Messing about with Unicode, XML, XSL, DSSSL, Tex, Omega, Fop and the rest of the mess.

August, 2002 (And that's important, because next year the situation might be completely different)

(Update of December, 2002. Yes, the situation is quite different Fop is getting quite good, and even generated rtf nowadays. Without any formatting yet, and the pdf has gotten quite ugly, but stuff is starting to get working.)

Boudewijn Rempt

Disclaimer: this is a story without a happy end.

The problem at hand

Let's say you have a source of data that is going to be published. The data comprises text from many, many languages. English. Dutch. Chinese, sure. Malayalam, perhaps. Tibetan, of course. And it contains some pretty weird symbols. Like a shwa -- a topsy-turvy e: ə. In order to subsume all this data in one character encoding, everything is encoded in Unicode: the current standard for multi-lingual, unified text encoding.

You would like to print your text, publish your text on the web, and perhaps also to prepare it for further editing in a word-processing package. And you don't want to lose your Chinese characters, your IPA signs, or your mathematical symbols.
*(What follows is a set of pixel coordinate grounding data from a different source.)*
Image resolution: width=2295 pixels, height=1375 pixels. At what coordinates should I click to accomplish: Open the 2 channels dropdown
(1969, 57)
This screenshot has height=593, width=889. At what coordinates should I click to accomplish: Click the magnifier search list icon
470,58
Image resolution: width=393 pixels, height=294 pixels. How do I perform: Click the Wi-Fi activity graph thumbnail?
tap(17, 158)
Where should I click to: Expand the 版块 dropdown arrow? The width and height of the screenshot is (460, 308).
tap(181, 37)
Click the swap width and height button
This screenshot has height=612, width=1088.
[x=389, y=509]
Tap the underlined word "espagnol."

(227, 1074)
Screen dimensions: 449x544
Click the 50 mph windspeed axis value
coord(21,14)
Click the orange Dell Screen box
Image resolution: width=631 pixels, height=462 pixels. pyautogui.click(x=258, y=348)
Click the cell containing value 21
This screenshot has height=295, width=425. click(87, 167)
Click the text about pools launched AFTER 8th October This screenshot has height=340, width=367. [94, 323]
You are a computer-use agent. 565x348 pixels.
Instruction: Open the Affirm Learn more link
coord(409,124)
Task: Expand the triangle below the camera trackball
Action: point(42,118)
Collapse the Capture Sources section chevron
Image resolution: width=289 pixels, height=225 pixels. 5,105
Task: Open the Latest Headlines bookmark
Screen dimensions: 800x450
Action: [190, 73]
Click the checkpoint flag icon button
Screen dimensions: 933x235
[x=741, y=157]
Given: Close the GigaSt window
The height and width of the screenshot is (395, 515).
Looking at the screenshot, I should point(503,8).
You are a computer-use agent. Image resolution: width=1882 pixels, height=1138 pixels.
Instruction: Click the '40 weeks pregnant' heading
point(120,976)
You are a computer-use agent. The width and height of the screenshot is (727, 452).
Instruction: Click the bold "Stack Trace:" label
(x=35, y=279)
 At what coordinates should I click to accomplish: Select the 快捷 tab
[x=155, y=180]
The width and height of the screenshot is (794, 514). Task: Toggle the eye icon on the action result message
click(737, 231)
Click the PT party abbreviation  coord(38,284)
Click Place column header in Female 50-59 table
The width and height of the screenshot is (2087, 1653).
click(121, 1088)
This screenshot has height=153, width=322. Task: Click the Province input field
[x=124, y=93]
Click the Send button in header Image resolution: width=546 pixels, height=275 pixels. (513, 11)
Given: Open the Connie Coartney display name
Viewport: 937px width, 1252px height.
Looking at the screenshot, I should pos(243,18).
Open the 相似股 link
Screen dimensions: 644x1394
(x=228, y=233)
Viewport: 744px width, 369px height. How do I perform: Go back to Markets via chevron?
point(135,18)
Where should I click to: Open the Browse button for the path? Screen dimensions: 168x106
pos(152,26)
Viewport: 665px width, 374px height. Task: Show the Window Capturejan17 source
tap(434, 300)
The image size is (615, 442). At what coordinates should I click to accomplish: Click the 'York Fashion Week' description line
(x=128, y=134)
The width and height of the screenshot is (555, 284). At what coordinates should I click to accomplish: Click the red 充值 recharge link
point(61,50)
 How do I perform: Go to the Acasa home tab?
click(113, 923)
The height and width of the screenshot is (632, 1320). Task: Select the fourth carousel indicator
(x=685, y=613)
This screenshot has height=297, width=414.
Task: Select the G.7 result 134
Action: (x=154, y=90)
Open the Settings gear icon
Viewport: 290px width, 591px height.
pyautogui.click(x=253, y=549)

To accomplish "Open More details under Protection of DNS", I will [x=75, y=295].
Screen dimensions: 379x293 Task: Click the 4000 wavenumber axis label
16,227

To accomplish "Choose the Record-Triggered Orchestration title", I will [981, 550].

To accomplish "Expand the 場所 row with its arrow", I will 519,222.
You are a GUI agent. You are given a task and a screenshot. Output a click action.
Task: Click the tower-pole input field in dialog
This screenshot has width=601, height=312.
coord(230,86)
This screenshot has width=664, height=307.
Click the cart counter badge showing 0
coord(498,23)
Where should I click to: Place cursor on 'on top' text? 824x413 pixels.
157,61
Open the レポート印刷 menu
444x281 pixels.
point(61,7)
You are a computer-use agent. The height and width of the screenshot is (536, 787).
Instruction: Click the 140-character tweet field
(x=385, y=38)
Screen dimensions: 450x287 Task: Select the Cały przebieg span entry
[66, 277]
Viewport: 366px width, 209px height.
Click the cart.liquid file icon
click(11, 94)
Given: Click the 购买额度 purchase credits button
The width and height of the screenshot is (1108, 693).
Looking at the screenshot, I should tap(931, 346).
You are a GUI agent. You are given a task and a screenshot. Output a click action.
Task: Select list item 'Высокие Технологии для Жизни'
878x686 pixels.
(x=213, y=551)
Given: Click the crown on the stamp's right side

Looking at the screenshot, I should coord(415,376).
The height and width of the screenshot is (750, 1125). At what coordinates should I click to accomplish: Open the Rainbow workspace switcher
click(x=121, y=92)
At this point, the tempation is great to use MS Word, and just print to PDF, print to paper, save to HTML. However, generating Word documents from data is a chore. And besides, Word documents are non-portable, HTML conversion is bad and finally, Word documents can't be used by other applications. No option.

There exists a system, or rather two, meant especially to encode texts that should be presented in many formats, and that should be accessible to other programs. The two systems are SGML and XML. It's with using SGML and XML to publish data that this article concerns itself.

So, in a nutshell: you have a lot of data, encoded in Unicode, that you want to use to generate a document that can be presented on paper, on the web and that can be used as the basis for further editing

The solution

XML is big. XML is hot. XML is cool. XML is also the little brother of SGML. Encoding your data in XML means you can use all those cool, free tools around to prepare your data for publication. In this particular case, the choice between XML and SGML only becomes important a little later on. For now, we have to choose a standard to encode our documents.

You will use XML to encode your document logically: making clear that this part of your document is a bibliography, that part an appendix, this a screenshot, and that an ordinary paragraph. You wouldn't use XML to encode that this bit of text is 12-points Verdana, and that that picture should be twelve pixels from the margin. Just the logical structure of your document.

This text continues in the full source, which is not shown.